Pad Thai is a classic street dish across Thailand—and it's probably the #1 order at your local Thai restaurant. In fact, this famous stir-fried noodle dish is the national dish of Thailand. But what entirely is it about it that makes it so delicious? Bold, umami flavors and a variety of textures make it a solace meal that anyone can love. Let's have a closer look at this beloved dish.
How to cook Pad Thai
The clue to delicious Pad Thai is to have all your components ready before you start cooking, as the process moves swiftly. For that reason, you'll need a reliable and good wok pan that heats up quickly—we recommend a carbon-steel wok with a flat bottom. Carbon steel woks are an excellent conductor of heat (crucial for stir-frying), and they're also relatively economical and don't weigh much. To avert sloppy noodles, undercook them a bit—they continue to absorb liquid from the sauce during the stir-fry action. Lastly, try smashing the eggs separately, then adding them back to the dish at the end. This way, you'll maintain their texture and you won't overcook them. Are you ready to cook Pad Thai at home? Dish recipes that are stir-fried. Do one serving at a time to catch that hot-off-the-wok flavor and the ideal balance of components.
Homemade and Healthy
By making them at home, you can improve the nutritional profile of pad thai. Double the bean sprouts and vegetables and go safe on the oil and soy sauce to reduce fat and sodium. Add lean protein, including shrimp and chicken, and decrease the amount of noodles because they are essentially pure refined carbohydrates. These noodles are homemade, delicious, and healthy for the body. Delicate rice noodles sauteed with chicken, tofu, bean sprouts, shrimp and plenty of ingredients sounds healthy. But the calories in pad thai noodles can add up swiftly.

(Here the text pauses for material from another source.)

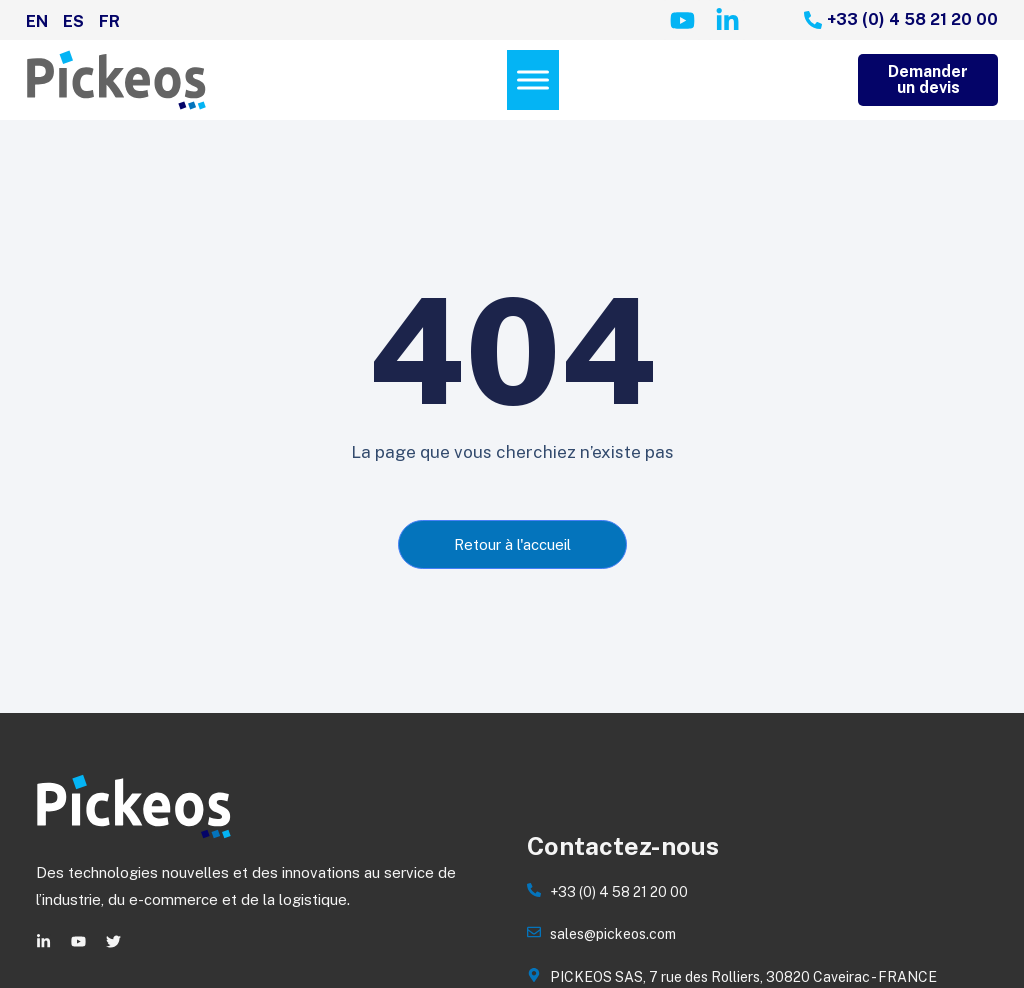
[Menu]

Depending on how it's cooked, pad thai can be quite nutritious or it may blow half your calories for the day.
When you eat at a restaurant, your plate will indeed hold more than 11 ounces of pad thai noodles. A full restaurant serving may contain more than 1,000 calories and a hefty dose of fat and sodium, according to the Daily Plate. Eat just half the serving or choose a healthier dish from the menu such as spring rolls, hot and sour soup or cashew chicken.